[Work required] Work through the entries below and show every line in which "computer" is found.

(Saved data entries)

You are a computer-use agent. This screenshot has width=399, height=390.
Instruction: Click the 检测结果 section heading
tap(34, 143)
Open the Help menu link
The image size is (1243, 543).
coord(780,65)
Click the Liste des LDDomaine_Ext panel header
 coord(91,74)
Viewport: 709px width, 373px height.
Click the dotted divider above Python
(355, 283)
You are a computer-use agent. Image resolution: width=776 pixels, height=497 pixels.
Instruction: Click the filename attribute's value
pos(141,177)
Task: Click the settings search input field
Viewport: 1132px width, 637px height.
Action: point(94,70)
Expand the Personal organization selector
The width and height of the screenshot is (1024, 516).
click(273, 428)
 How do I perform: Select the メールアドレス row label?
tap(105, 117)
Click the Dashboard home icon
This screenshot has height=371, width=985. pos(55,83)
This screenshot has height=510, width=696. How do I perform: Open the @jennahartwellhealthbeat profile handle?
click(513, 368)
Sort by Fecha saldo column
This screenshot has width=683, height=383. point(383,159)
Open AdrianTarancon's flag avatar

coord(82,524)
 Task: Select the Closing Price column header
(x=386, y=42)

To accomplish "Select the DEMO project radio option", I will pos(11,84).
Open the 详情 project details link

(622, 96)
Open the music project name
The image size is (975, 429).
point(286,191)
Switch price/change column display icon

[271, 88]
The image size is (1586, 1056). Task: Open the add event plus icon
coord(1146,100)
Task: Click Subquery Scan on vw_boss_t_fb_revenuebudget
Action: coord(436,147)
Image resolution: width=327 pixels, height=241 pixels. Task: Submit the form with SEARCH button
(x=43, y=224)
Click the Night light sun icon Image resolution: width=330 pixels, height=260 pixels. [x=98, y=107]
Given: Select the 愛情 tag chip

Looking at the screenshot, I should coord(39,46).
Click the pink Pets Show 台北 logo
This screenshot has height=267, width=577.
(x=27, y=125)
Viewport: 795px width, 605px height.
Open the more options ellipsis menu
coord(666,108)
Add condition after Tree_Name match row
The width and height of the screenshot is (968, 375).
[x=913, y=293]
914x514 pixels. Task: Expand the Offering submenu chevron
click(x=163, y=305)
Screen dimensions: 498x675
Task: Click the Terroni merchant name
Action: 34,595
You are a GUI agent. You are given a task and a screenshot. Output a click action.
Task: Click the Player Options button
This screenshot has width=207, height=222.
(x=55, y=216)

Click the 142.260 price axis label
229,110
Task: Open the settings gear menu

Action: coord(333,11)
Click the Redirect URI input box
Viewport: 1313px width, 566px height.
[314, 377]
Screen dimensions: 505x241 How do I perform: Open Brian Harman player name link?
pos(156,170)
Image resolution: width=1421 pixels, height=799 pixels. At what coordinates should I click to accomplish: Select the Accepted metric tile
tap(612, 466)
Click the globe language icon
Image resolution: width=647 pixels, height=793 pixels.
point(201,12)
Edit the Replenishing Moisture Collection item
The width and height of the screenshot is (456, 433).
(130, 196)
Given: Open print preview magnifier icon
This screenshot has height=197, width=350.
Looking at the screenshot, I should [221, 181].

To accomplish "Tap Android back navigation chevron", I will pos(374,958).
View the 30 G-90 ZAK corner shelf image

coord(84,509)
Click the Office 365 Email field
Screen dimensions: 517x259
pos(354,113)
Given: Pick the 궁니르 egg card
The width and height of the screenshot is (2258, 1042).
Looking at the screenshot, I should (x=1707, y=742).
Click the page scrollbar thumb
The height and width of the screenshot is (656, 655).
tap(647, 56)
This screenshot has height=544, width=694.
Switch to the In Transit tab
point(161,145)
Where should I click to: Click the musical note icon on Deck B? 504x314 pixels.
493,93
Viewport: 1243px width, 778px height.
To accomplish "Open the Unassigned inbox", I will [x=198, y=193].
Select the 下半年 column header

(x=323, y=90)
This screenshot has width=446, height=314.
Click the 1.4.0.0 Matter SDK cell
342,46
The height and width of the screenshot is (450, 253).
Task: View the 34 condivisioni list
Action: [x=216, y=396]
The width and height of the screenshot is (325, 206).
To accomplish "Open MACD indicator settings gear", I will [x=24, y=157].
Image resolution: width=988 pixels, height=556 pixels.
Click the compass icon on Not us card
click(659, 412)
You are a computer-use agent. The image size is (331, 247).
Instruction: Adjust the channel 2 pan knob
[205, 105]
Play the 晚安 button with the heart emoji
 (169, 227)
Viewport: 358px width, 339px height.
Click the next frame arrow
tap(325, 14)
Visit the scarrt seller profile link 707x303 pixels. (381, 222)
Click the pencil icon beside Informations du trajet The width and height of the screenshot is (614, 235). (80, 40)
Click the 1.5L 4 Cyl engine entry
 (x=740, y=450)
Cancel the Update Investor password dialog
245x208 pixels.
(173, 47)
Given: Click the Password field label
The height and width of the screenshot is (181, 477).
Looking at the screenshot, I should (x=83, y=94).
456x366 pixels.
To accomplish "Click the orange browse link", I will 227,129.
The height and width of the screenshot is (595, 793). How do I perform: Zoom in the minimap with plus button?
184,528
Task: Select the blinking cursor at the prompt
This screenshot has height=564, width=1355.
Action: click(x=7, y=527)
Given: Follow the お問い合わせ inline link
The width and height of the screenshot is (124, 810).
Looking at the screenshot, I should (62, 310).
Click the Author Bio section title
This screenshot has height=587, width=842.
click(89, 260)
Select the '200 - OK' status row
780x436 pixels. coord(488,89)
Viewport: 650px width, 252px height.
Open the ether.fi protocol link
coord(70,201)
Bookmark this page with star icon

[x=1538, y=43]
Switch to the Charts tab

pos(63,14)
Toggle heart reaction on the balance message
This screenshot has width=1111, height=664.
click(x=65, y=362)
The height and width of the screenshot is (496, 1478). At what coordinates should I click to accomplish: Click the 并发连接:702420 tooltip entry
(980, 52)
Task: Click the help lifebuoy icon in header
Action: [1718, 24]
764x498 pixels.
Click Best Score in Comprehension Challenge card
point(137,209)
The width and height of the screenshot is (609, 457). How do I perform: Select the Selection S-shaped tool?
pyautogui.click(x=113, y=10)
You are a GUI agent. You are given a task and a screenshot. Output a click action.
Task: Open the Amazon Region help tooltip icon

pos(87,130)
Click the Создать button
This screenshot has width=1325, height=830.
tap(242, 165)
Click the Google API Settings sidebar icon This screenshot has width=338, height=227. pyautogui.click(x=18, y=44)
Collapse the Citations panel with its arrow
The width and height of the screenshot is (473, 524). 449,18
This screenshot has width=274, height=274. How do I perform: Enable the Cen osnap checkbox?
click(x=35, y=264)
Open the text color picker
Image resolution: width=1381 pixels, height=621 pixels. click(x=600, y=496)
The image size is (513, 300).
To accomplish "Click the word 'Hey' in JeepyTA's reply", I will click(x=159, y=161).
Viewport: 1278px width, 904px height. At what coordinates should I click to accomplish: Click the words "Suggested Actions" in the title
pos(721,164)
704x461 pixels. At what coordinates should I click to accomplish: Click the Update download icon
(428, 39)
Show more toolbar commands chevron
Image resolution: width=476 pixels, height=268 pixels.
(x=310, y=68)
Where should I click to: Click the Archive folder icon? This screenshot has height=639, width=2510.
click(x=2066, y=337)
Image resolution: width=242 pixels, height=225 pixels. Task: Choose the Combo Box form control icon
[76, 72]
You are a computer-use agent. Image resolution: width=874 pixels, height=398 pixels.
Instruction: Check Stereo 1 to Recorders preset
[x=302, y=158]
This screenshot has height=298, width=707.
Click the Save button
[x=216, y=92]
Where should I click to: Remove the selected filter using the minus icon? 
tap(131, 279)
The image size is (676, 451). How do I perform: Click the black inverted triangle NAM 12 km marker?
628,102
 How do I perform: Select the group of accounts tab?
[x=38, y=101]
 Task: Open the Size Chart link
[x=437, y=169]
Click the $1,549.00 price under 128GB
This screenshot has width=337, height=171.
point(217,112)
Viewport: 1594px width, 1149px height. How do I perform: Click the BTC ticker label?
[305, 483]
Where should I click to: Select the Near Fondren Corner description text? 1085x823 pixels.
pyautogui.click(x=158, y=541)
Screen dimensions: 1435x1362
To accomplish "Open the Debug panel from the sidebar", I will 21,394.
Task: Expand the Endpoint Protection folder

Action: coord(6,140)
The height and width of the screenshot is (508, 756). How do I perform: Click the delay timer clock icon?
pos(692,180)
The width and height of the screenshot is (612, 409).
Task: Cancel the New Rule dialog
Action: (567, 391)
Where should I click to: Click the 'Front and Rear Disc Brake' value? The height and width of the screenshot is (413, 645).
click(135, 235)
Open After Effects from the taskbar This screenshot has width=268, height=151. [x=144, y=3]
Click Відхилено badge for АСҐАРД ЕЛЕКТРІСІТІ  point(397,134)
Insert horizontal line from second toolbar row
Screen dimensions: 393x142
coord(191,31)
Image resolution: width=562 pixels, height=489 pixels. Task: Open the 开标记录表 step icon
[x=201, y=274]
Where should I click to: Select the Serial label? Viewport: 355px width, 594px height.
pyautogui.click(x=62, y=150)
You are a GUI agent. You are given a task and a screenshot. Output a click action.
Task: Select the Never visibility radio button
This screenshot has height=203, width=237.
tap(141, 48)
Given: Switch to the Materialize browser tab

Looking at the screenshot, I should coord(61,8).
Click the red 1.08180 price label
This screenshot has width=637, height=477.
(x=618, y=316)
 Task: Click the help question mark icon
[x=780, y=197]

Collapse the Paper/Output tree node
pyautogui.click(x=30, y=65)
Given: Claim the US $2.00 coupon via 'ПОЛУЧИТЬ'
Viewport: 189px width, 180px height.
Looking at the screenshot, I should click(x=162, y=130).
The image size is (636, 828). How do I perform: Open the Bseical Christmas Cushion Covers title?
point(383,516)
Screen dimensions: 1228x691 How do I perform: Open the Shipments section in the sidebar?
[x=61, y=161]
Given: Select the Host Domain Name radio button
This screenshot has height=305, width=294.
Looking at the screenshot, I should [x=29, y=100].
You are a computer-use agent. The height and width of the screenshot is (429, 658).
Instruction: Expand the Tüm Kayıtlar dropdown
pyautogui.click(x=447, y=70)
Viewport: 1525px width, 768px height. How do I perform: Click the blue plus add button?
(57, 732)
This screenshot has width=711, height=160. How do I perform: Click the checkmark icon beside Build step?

[Output for this exercise]
You are a computer-use agent. This screenshot has width=399, height=390.
You are a computer-use agent. Image resolution: width=776 pixels, height=497 pixels.
You are a computer-use agent. The image size is (331, 247).
You are a computer-use agent. Image resolution: width=874 pixels, height=398 pixels.
You are a computer-use agent. The height and width of the screenshot is (429, 658).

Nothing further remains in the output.